Il y a des morceaux qui arrivent comme une lettre retrouvée dans la doublure d’un manteau d’hiver : un peu froissée, un peu humide, mais tellement pleine d’âme qu’on reste figé, touché en des lieux qu’on croyait éteints. Sun Don’t Shine, premier titre de Jacob Ifans, est de ceux-là. Un morceau qui n’en fait pas trop, qui ne surjoue rien, et qui pourtant vous transperce, lentement, sans prévenir.
Jacob Ifans vient de l’ouest du Pays de Galles, là où les saisons mordent encore, là où les familles portent les chansons comme d’autres portent le deuil ou la terre sur les bottes. Ce jeune auteur-compositeur, échoué quelque part entre l’Atlantique cornouaillais et les souvenirs ruraux, livre une chanson qui sent le bois humide, la solitude choisie, la mélancolie bienveillante. Il ne raconte pas le froid, il le fait entendre. Ce n’est pas que du folk rock : c’est de la mémoire sonore. Une mémoire ancrée, granuleuse, qui ne s’excuse jamais d’être un peu lente, un peu sale.
Enregistré sur l’île d’Hydra, là où les fantômes de Leonard Cohen respirent encore entre deux embruns, Sun Don’t Shine ne joue pas la carte vintage ou roots, il est juste authentique. Ça sonne comme une maquette qu’on n’a jamais voulu réenregistrer, tant elle vibrait déjà de la vérité première.

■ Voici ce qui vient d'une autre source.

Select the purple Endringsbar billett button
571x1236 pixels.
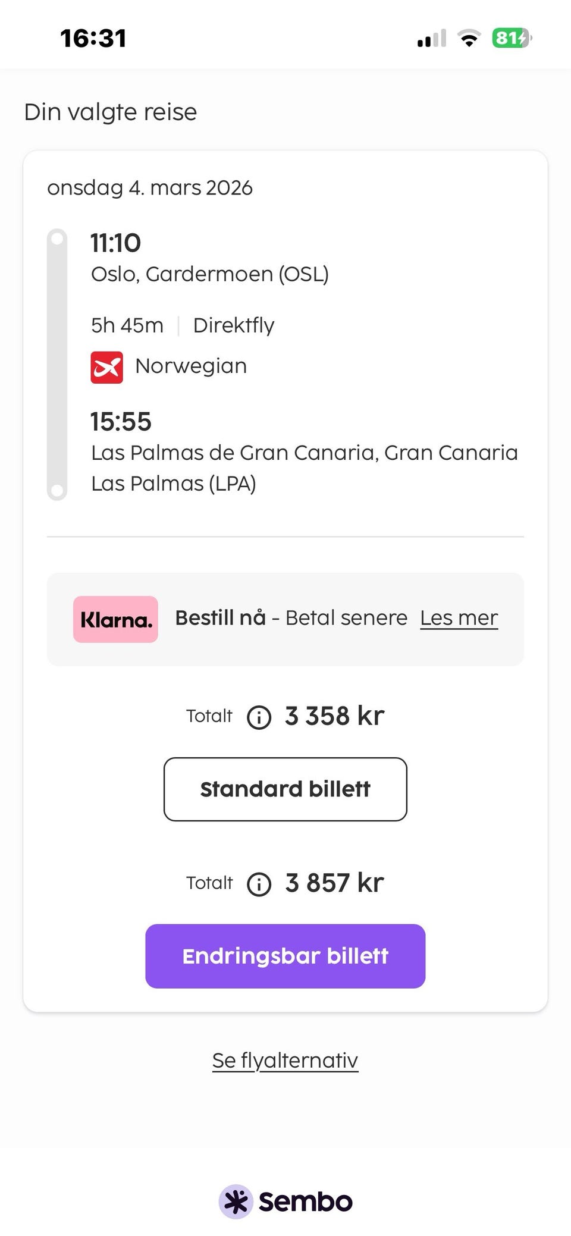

Il y a dans la voix d’Ifans cette cassure tendre des chanteurs qui ont trop vu, trop senti, et qui préfèrent murmurer plutôt que de prouver. Il parle du climat intérieur, du rapport à la lumière, de l’amour décalé qu’on porte aux choses mortes. La guitare est presque timide, la structure souple, presque absente. Mais tout est là. Chaque seconde sonne juste.
Ce titre ne cherche pas de place dans les playlists. Il cherche une place dans votre mémoire. Et il l’obtient.